Since the skin reactions induced by teleocidin are accompanied by an increase in ornithine decarboxylase activity, this enzyme can be regarded as a marker for the proliferative reaction and its differing degrees of severity.
For these tests, teleocidin was injected subcutaneously into the depilated backs of mice at the dose of 5 xcexcg/mouse.
One week prior to the injection of teleocidin, the various groups of animals received oral administrations of propionyl L-carnitine (200 mg/kg) or IP6 (100 mg/kg) or the two compounds in combination.
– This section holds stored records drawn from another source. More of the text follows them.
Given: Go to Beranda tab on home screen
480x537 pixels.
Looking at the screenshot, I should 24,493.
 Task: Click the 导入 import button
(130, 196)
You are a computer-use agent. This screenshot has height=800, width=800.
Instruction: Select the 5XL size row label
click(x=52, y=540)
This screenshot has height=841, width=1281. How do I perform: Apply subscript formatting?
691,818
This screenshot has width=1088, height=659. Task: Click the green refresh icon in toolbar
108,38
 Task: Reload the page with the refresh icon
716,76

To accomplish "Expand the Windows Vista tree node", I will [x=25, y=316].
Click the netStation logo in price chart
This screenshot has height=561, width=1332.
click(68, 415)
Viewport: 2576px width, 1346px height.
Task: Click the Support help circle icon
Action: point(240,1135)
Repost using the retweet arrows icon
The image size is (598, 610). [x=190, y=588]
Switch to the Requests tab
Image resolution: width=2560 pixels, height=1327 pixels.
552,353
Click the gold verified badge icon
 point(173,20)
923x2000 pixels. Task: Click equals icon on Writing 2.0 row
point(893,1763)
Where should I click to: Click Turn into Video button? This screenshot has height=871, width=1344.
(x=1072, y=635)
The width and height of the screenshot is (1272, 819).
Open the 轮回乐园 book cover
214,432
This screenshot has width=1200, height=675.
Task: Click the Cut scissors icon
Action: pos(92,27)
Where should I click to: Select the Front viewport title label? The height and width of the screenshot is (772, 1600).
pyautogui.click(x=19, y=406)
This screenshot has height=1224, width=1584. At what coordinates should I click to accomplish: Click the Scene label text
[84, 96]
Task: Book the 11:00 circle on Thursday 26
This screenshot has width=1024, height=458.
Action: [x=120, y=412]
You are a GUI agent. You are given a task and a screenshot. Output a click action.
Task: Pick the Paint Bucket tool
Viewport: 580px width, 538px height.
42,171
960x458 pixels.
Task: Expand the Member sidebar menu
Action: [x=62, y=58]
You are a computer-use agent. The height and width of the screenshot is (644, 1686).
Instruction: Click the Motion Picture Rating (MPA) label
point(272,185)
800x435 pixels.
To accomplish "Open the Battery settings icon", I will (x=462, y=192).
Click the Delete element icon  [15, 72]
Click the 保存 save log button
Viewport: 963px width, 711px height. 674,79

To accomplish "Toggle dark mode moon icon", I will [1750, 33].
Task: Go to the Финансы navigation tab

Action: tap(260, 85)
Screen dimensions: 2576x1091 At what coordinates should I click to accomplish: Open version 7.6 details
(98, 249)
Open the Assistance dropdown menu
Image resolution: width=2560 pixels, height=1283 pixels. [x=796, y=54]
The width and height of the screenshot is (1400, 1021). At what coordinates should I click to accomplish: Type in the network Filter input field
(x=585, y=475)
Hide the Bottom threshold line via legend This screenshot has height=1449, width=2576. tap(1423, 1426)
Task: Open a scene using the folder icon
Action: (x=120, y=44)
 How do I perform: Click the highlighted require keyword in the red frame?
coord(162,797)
Five hours after injection of teleocidin, the ornithine decarboxylase assay was carried out on homogenised epidermis of the animals treated according to the method described by O""Brien (O""Brien T. G., Cancer Res. 42:2841, 1982).
The evaluation of the ornithine decarboxylase concentration in protein of the epidermal extract was done according to the technique described by Lowry (Lowry O. H., J. Biol. Chem., 193:265, 1951). As apparent from the results in Table 5, the increase in ornithine decarboxylase activity induced by telcocidin was significantly reduced by prior administration of propionyl L-carnitine or IP6 alone. However, when the two compounds were used in combination, the reduction in ornithine decarboxylase activity became marked and highly significant.
What is meant by pharmacologically acceptable salt of L-carnitine or alkanoyl L-carnitine is any salt of these active ingredients with an acid that does not give rise to unwanted toxic or side effects. These acids are well known to pharmacy experts.
Non-limiting examples of suitable salts are the following: chloride; bromide; iodide; aspartate, acid aspartate; citrate, acid citrate; tartrate; phosphate, acid phosphate; fumarate; acid fumarate; glycerophosphate; glucose phosphate; lactate; maleate, acid maleate; orotate; oxalate, acid oxalate; sulphate, acid sulphate, trichloroacetate, trifluoroacetate and methanesulphonate.
A list of FDA-approved pharmacologically acceptable salts is given in Int. J. of Pharm. 33, (1986), 201-217; this latter publication is incorporated herein by reference.
The composition according to the invention may also comprise vitamins, coenzymes, minerals substances and antioxidants.
Appropriate excipients to be used to prepare the compositions having regards to the specific route of administration, will be apparent to the pharmacy and food industry experts.